Y en un movimiento sereno y rápido se lo apoyó sobre el seno. Escuchaba. La auscultaba. Y debió de estorbarle de pronto la camisa, puesto que tiró de un lazo y rebatió el amplio canesú dejando ambos senos al aire. Concha, sin tiempo para evitar esto, aunque lo hubiese querido, torció leve la frente a un lado, llena de rubor. Aurelio, ahora, con un brazo por cada lado del yacente cuerpo, lo miraba, lo miraba... ¡Oh, sí, sí... una maravilla! ¡Un prodigio... dos prodigios de duras suavidades blandas de marfil!... Como Chrysis (¡ él había leído la Aphrodita, claro!), esta Concha Blanco, tan blanca, debía haberse pintado de rosa los pezones!... Y Aurelio, un poco inseguro, al fin, de sí propio, volvió a tocar con su cara, con su oreja, sin estetóscopo esta vez, aquella carne de la gloria... Repentinamente sonó un grito, al tiempo que Concha con un lateral salto de serpiente se apartaba... ¡había sentido que él mordíala con los labios un pezón!

-¡Oh, por Dios! -rugió.

Sentada entre las ropas, mirábale la sonrisa con furor y dijo:

-¡Canalla!...

Él la contemplaba siempre irónico, impasible. Ella comprendía que acababa de ser tratada con la misma inconsideración que una ramera.

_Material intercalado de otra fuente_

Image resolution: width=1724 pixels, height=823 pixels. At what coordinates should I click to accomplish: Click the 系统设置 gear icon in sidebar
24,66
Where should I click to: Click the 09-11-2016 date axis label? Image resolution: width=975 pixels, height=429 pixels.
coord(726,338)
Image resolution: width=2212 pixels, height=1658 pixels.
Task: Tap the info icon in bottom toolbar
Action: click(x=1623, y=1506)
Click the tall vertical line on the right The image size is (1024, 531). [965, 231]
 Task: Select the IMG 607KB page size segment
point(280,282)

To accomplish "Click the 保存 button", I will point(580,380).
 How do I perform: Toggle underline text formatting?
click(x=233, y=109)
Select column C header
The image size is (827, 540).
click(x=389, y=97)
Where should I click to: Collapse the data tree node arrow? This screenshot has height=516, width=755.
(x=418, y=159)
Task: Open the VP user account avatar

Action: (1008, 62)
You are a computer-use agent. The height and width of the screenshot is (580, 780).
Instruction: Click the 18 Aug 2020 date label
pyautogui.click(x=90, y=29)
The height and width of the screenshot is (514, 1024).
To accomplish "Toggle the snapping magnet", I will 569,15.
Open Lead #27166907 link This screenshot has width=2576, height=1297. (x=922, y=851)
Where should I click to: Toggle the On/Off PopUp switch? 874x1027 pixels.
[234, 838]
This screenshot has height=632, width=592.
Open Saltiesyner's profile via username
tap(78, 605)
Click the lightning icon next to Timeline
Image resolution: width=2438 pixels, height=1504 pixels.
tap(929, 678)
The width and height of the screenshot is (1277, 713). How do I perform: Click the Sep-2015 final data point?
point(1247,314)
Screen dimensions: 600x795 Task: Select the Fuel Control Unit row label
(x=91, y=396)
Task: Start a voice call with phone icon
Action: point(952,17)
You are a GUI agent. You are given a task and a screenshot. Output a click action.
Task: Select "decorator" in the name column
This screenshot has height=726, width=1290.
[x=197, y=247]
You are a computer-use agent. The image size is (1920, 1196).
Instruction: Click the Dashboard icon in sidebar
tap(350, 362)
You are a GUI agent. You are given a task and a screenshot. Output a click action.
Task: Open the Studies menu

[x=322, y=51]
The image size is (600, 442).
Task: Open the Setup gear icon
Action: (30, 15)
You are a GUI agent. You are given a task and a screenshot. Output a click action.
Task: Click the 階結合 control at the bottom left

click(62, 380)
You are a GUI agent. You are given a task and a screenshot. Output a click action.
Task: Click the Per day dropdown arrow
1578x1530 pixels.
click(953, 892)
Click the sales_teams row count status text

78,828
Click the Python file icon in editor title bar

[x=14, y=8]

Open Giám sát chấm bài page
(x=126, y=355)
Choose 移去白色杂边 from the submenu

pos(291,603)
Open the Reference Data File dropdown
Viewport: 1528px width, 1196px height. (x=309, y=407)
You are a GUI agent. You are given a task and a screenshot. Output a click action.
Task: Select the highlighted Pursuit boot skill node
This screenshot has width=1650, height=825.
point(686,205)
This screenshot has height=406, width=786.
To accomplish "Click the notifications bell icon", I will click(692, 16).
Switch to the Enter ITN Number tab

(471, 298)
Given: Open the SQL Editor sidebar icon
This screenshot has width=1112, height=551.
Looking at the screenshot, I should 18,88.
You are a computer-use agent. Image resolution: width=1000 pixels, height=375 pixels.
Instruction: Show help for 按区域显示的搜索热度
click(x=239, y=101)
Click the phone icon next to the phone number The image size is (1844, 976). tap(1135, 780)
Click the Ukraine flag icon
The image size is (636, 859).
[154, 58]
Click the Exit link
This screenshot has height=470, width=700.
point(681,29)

-¿Qué es eso, mujer? ¿Qué te pasa?

-¡Oh!, ¡nada, nada! ¡Por Dios!... ¡Qué indecente! ¡Qué canalla!

-Pero... ¡prima!

-¿Es así como ve usted a las enfermas? ¡Indecente! ¡Qué indecente!... ¡¡No creí jamás que fuese usted tan indecente!! ¡Largo de aquí!

-Pero, Concha... ¡si es que tienes el pecho tan bonito! ¿qué culpa tengo yo, si tu pecho es tan bonito, de que me?...

De ira, ella, rechinaba los dientes. Y le cortó:

-¡¡Canalla!! ¿Se piensa usted que soy alguna... ¡oh!... ¡Largo de aquí! ¡Salga ahora mismo! ¡ahora mismo!

Torcíase buscando el timbre, cuyo botón hundió y Aurelio la calmaba:

-Oh, bah... Concha, no te apures... Ya me voy... ¡Adiós!... me echas, y ¡me voy!... Pero... ¡si vuelve tu dolor... no te olvides de que estoy siempre por las tardes en San Carlos!

Cogió el bastón, cogió el sombrero, y dijo todavía volviéndose entre las cortinas de la puerta:

-¡Hasta cuando gustes!

En el tocador se encontró con la Ramona, que le guió hasta la escalera.

Bajando, tras el portón cerrado, Aurelio llevaba el pesar de haber sido tal vez demasiado bruto. Sería horrible que ella provocara un rompimiento escandaloso en la familia. Dejábala en una derrota de humillación capaz de todos los dislates.